Clementa Carlos Pinckney

Several days after the mass shooting, on Friday June 26th, the then President of the United States of America, Barack Obama, gave a eulogy at his funeral. The eulogy took place at the College of Charleston in the TD Arena, also in Charleston, South Carolina. The eulogy was just over half an hour and, from such a skilled and distinguished orator as Obama, it was expectedly moving but it was also uplifting, with many seeds of hope and solidarity spread throughout. The speech is well worth a look, if only to see the devotion on the faces of the congregation.

Obama begins the speech in a somewhat Islamic manner, with the phrase “Giving all praise and honor to God.” In Islam we have the common phrase “Al-ham-du-lil-lah”, which means “All praise and thanks be to Allah”. I knew from these opening words alone that this was to be a stirring speech.

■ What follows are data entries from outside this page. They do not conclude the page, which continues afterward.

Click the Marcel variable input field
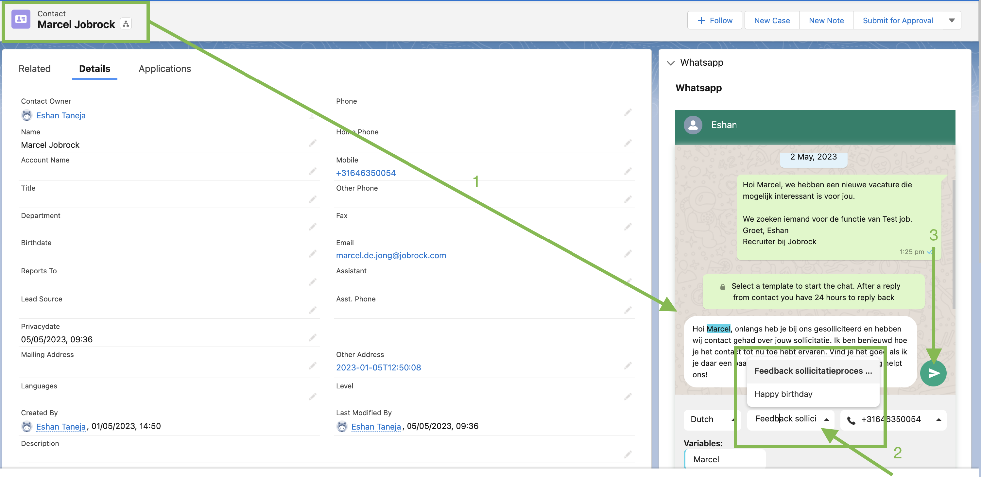 click(x=725, y=459)
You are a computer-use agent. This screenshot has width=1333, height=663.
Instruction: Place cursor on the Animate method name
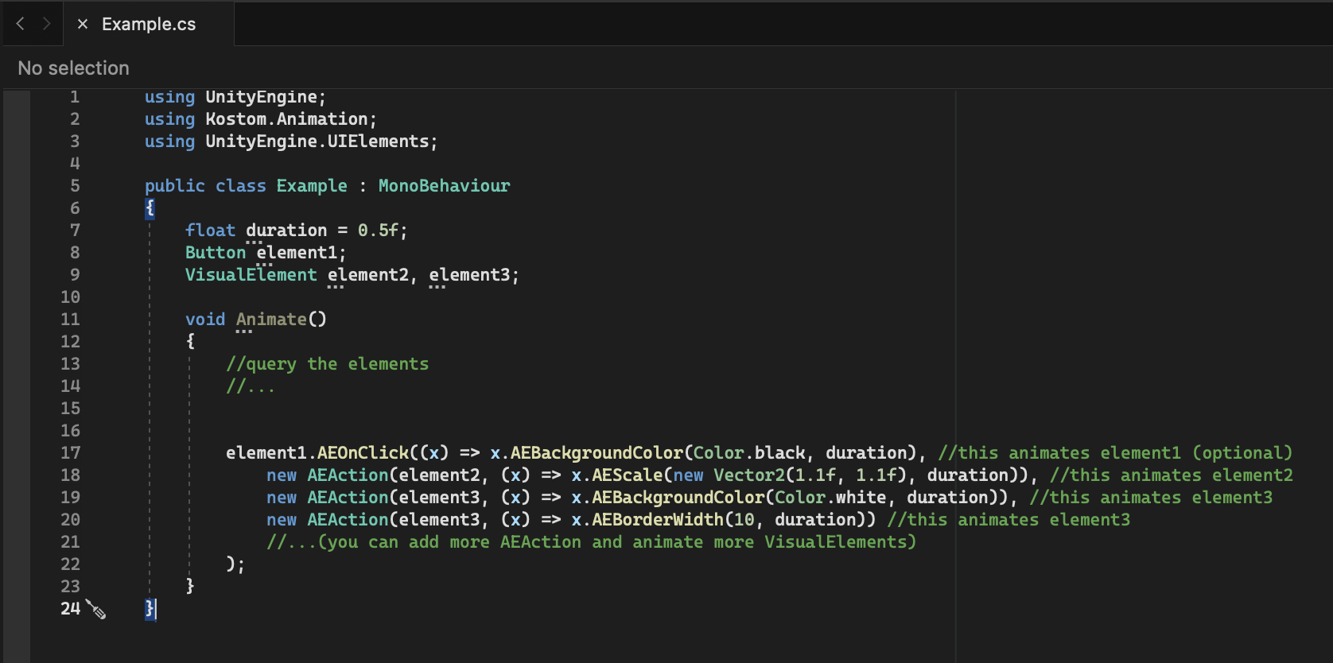coord(271,319)
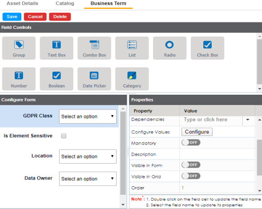Viewport: 262px width, 209px height.
Task: Select the Category brush icon
Action: [x=132, y=76]
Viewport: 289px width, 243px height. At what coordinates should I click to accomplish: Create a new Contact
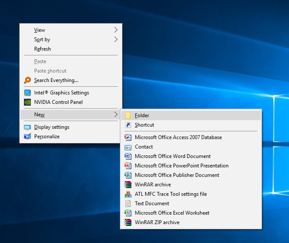[x=143, y=147]
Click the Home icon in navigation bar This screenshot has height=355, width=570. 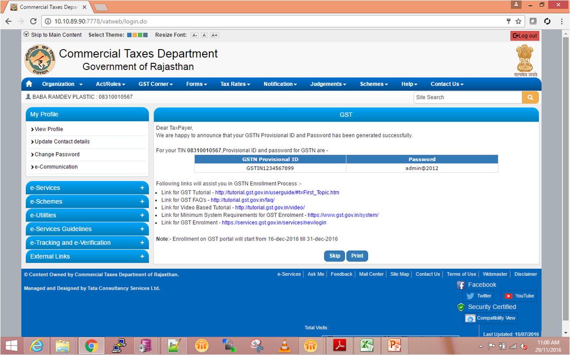29,84
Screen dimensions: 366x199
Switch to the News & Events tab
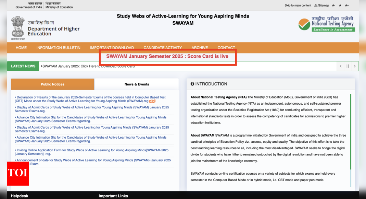point(137,84)
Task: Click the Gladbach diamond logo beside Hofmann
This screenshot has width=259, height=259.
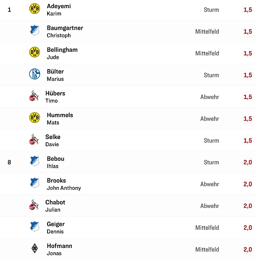Action: (34, 248)
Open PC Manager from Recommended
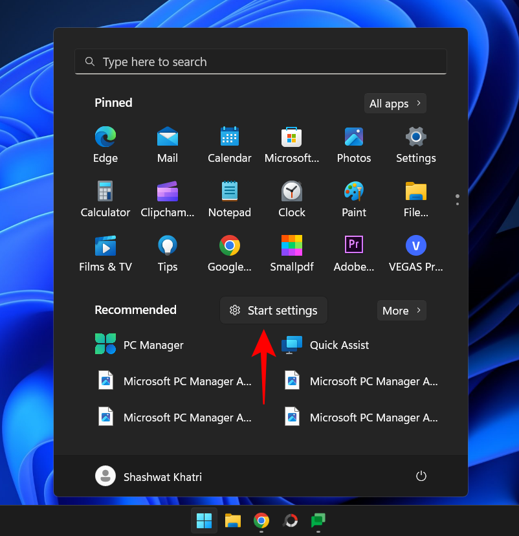The height and width of the screenshot is (536, 519). 139,344
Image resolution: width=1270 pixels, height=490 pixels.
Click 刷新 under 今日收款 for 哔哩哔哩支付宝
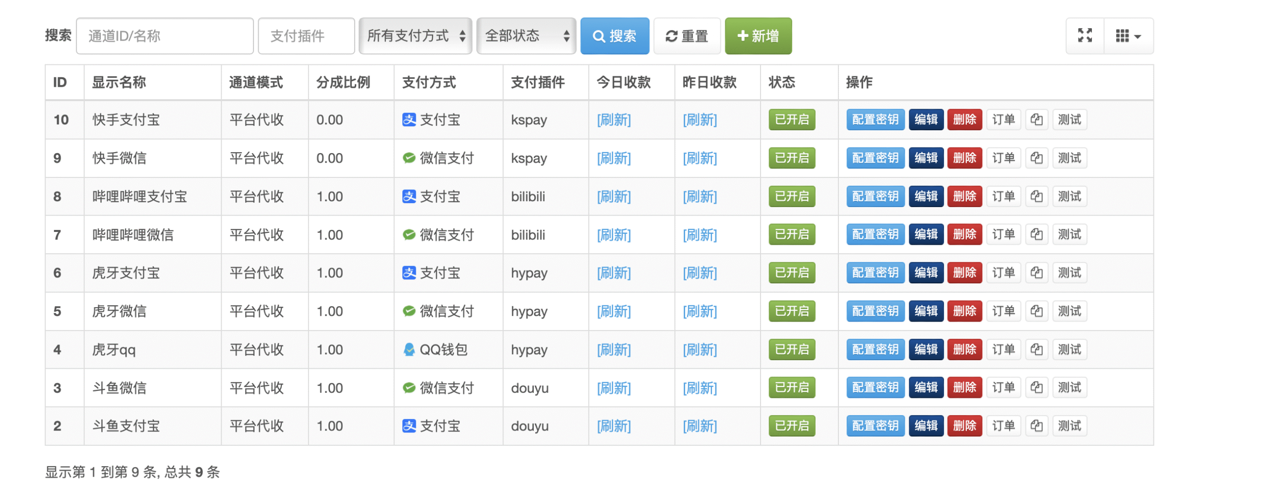(614, 196)
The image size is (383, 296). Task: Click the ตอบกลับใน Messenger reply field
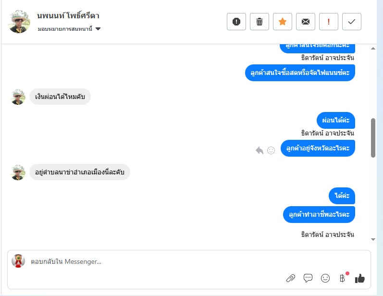[x=144, y=262]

Anyways, below are some of my favourite quotes from the eulogy, as well as a video link to the entire eulogy itself:

  • Giving all praise and honor to God. – the opening words from President Obama
  • By making the moral choice to change, we express God’s grace. (Applause) We don’t earn grace. We’re all sinners. We don’t deserve it. (Applause) But God gives it to us anyway. (Applause) And we choose how to receive it. It’s our decision how to honor it.
  • Clem was often asked why he chose to be a pastor AND a public servant. But the person who asked probably didn’t know the history of the AME church. (Applause) As our brothers and sisters in the AME church know, we don’t make those distinctions. “Our calling,” Clem once said, “is not just within the walls of the congregation, but the life and community in which our congregation resides.” (Applause) He embodied the idea that our Christian faith demands deeds and not just words; that the “sweet hour of prayer” actually lasts the whole week long — (applause) — that to put our faith in action is more than individual salvation, it’s about our collective salvation; that to feed the hungry and clothe the naked and house the homeless is not just a call for isolated charity but the imperative of a just society.
  • Justice grows out of recognition of ourselves in each other…my liberty depends on you being free, too.
  • History can’t be a sword to justify injustice, or a shield against progress, but must be a manual for how to avoid repeating the mistakes of the past, how to break the cycle. A roadway toward a better world.
  • Reverend Pinckney once said, “Across the South, we have a deep appreciation of history. We haven’t always had a deep appreciation of each other’s history.”